Make a Hand Model
Make a working model of your hand, using paper and string. You'll see how the muscles in your hands pull on your bones to help you move your fingers!
What You Need:
- Cardstock or thin cardboard
- Scissors (and an adult to help you use them)
- Thin string
What You Do:
- With your fingers spread out, trace around your hand to make a hand outline on the cardstock. Cut out the hand shape with scissors (have an adult help you).
- Cut five pieces of string that are all about the length of your cardboard hand.
- Tear off a very small piece of tape and attach one string to the top of the thumb of your cardboard hand.
- Put another small piece of tape at the main finger joint, in the middle of the thumb. Make sure that the string is secured to the cardboard. Put a third piece of tape at the bottom of the thumb, where the finger is connected to the palm of the hand.
- Do the same thing for the other four fingers - using three small pieces of tape to attach the string to the cardboard. Make sure there is enough space between the tape to be able to grab hold of the string later on.
- Put a big piece of tape over the ends of the five strings, so they are stuck to the palm of the cardboard hand.
- Pull on the strings to see them move at the taped joints. What happens if you tug on a string close to the fingertip? How about if you pull the strings near the palm of the hand (above the large piece of tape)?
On your hand, you have three joints in each finger. Joints are formed by bones and tendons (tough, thick cords) and are covered by muscles. On the model hand, each of the joints is made with the piece of tape that connects the string to the cardboard. The string is like the muscles and tendons in your hand, because it can pull on the cardboard (which is like your bones), and make it bend. Unlike your hand though, this model is not very flexible.
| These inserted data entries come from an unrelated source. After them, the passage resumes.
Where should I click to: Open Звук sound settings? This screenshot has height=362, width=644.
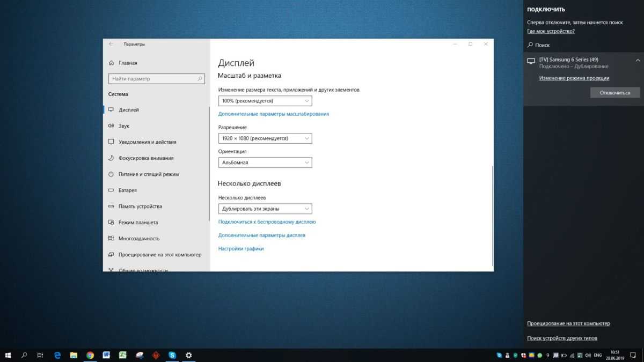point(124,126)
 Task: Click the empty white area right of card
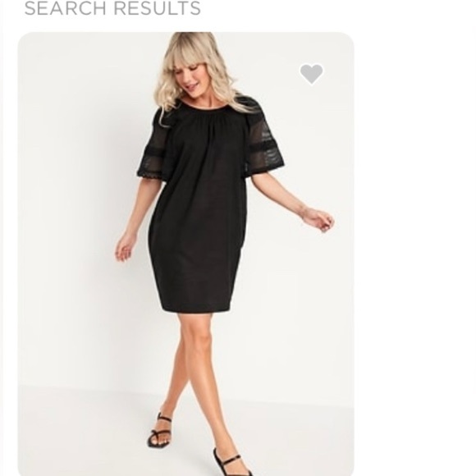pyautogui.click(x=414, y=243)
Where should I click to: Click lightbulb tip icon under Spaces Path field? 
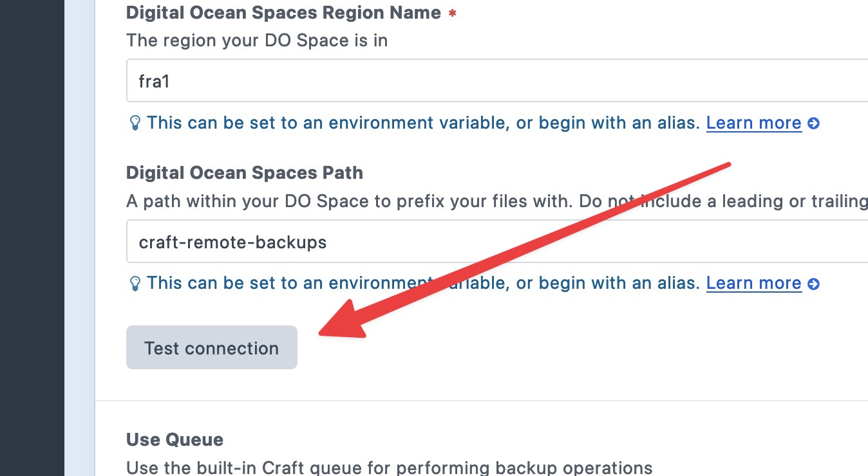(135, 283)
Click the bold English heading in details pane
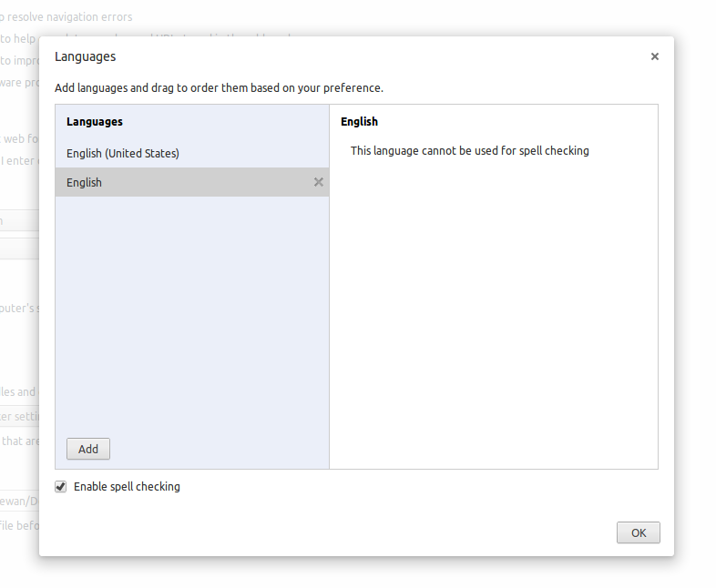 [x=359, y=121]
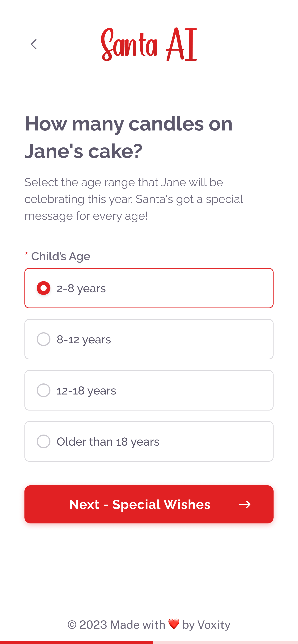Go back using the left chevron
The height and width of the screenshot is (644, 298).
pos(34,45)
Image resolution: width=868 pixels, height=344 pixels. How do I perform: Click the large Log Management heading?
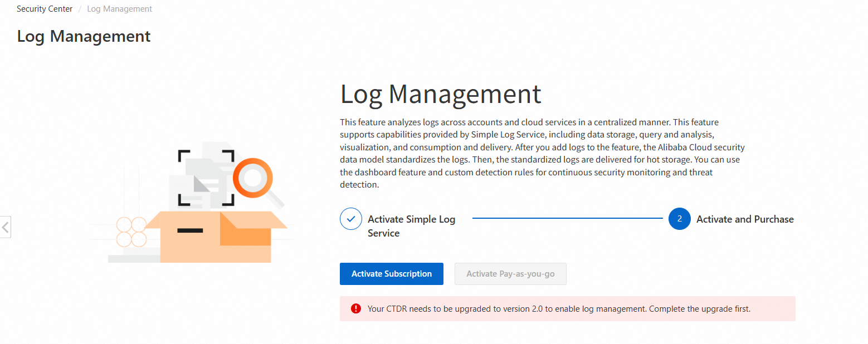coord(440,94)
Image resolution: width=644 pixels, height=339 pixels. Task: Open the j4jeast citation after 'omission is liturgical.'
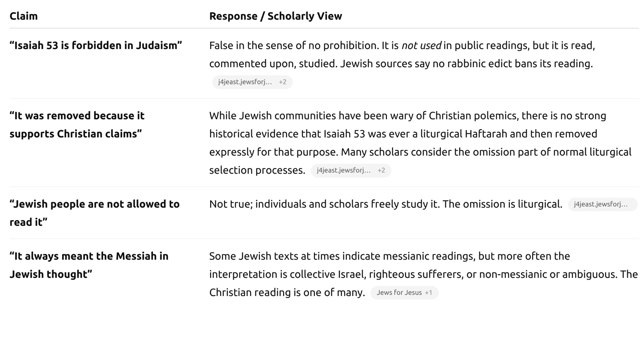point(602,204)

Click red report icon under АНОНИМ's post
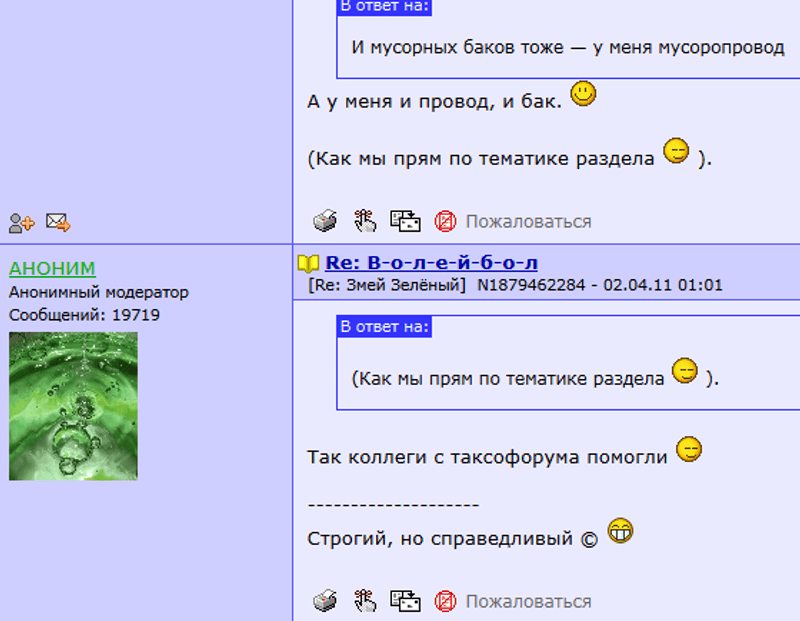(445, 602)
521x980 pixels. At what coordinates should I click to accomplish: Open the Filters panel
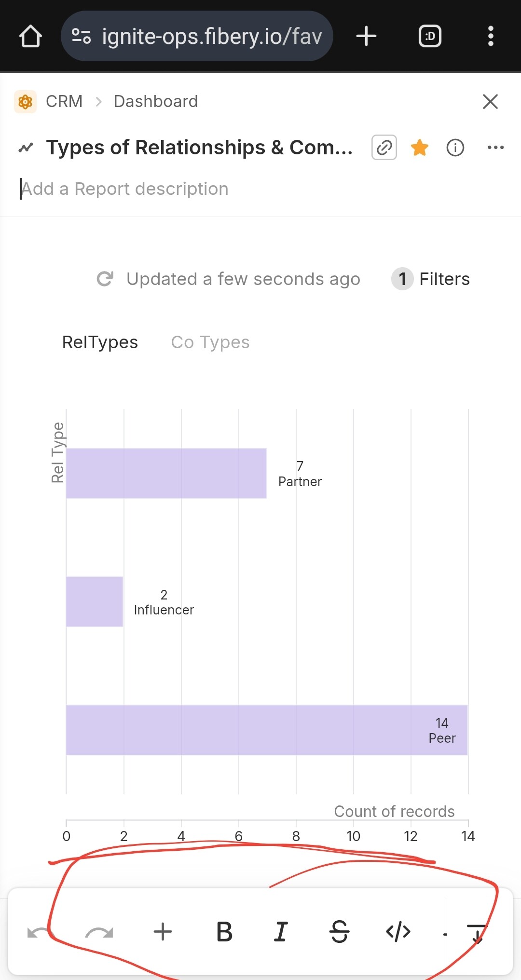(x=431, y=279)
Joints in your hands can bend much more easily because there are separate bones between each joint. Pull on different parts of the different strings and see how the cardboard hand moves. Try moving your fingers in the same way. Can you move your fingers more than the cardboard hand can?
Muscles in Motion
Use your sense of touch to find out which muscles you use when doing different activities. For this project you may want a friend or family member to be your helper.
- Hold one arm out in front of you, with your palm facing up. Make a fist, and slowly bring your arm up at the elbow, then bend it back down. Which arm muscles do you think you are using?
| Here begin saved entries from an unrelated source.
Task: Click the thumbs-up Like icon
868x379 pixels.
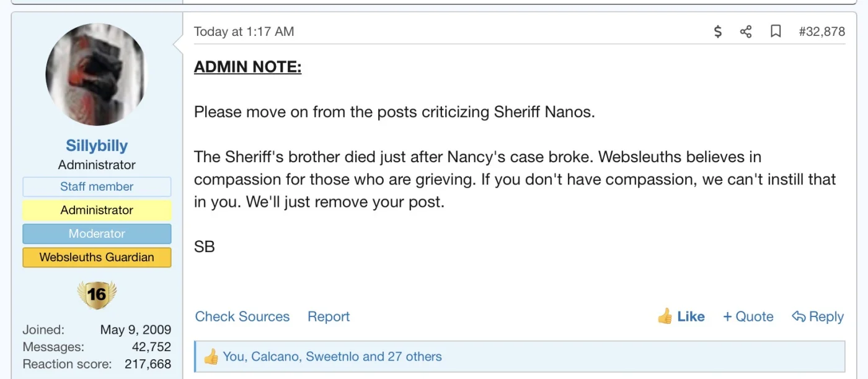Action: click(665, 316)
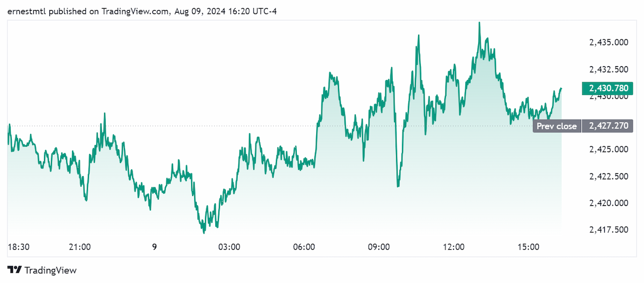Click the 2,435.000 price axis label

click(x=609, y=42)
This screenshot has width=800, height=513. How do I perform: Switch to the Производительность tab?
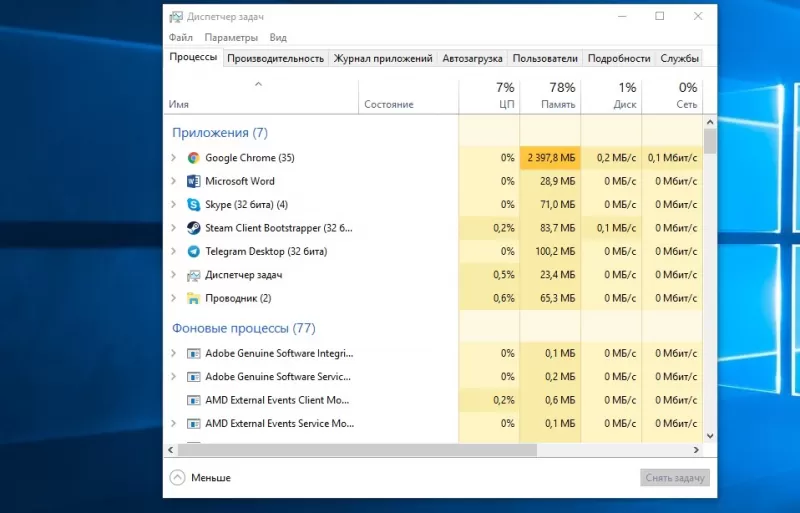[276, 59]
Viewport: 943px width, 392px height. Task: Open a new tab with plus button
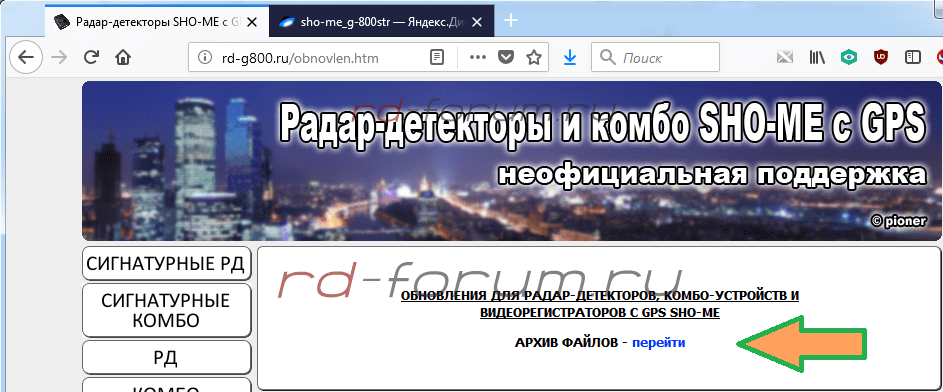(511, 21)
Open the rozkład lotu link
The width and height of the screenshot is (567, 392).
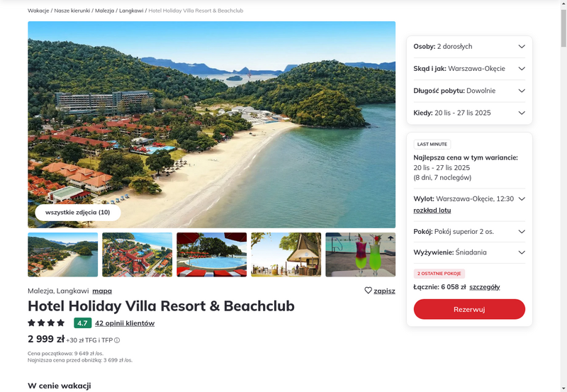[x=432, y=211]
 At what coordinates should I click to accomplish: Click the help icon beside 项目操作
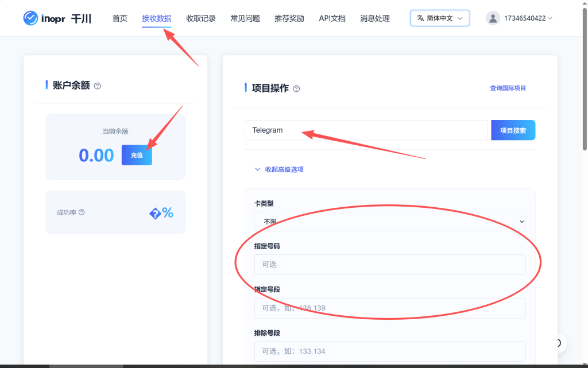296,88
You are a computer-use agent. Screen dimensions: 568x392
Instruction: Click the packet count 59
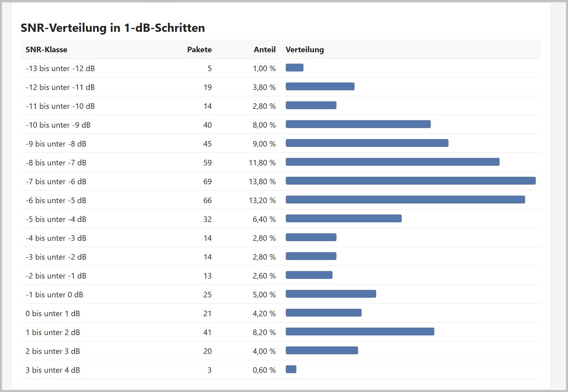(x=208, y=163)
- Do the first step again, bringing your arm slowly back and forth, but this time put your other hand on your arm just above the elbow. Can you feel your muscles moving?
- What muscles would you use to catch a baseball? How about throwing a baseball? With your helper, come up with different sports (Basketball, Tennis, Soccer, etc.). What muscles do you think athletes in these sports use the most? Have your helper act out what an athlete does for a particular sport. For example, for soccer, you might jump, kick, and run. What leg muscles does this use? How about arm muscles?
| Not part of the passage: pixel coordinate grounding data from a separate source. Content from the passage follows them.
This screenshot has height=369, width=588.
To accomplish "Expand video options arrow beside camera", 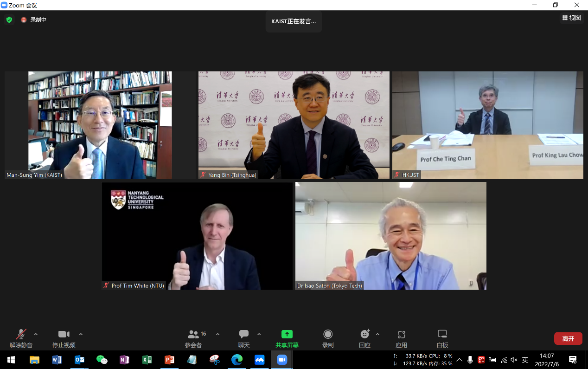I will [81, 334].
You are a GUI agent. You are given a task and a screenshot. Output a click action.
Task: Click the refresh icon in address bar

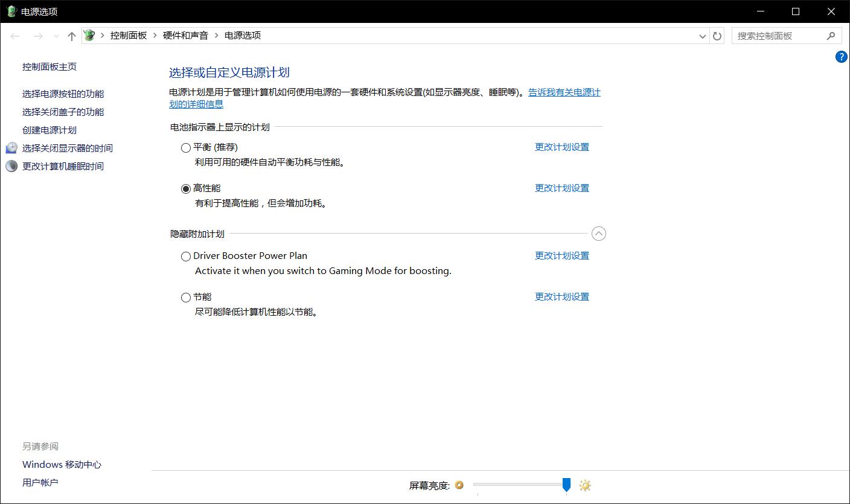[x=717, y=36]

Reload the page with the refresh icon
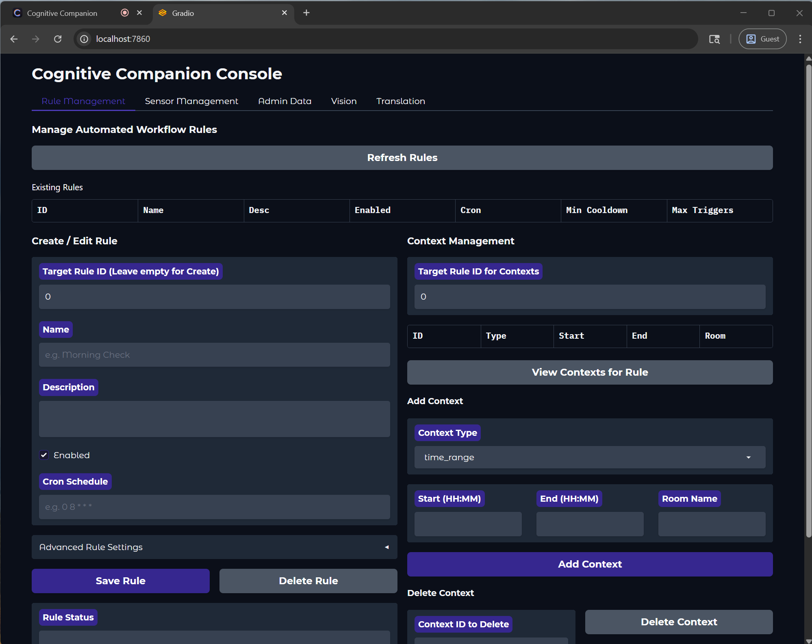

- Try making a slow kicking motion (while sitting in a chair, so you don't fall down), while your partner feels your leg muscles to see which ones are being used. You could do the same thing with different activities: catching a baseball, catching a football, throwing a frisbee, swinging a golf club, skiing, etc. Act out as many different activities as you can think of, to see what muscles they would use. Take turns with your helper acting out different sports in slow motion.
You use various muscles in your body throughout the day. Muscles are what allow you to move. Even very basic things that you do often require you to use your muscles - getting out of bed, eating, walking, and playing all use muscles! When you experimented, you probably found that certain parts of your arms and legs helped you do certain things, like throw or catch a ball, kick a ball, run, etc. Can you think of some other things you do that use those same muscles? How about jumping, skipping, doing cartwheels or summersaults, playing tag or leap-frog, helping set the table or wash the dishes, brushing your teeth, and putting away your toys?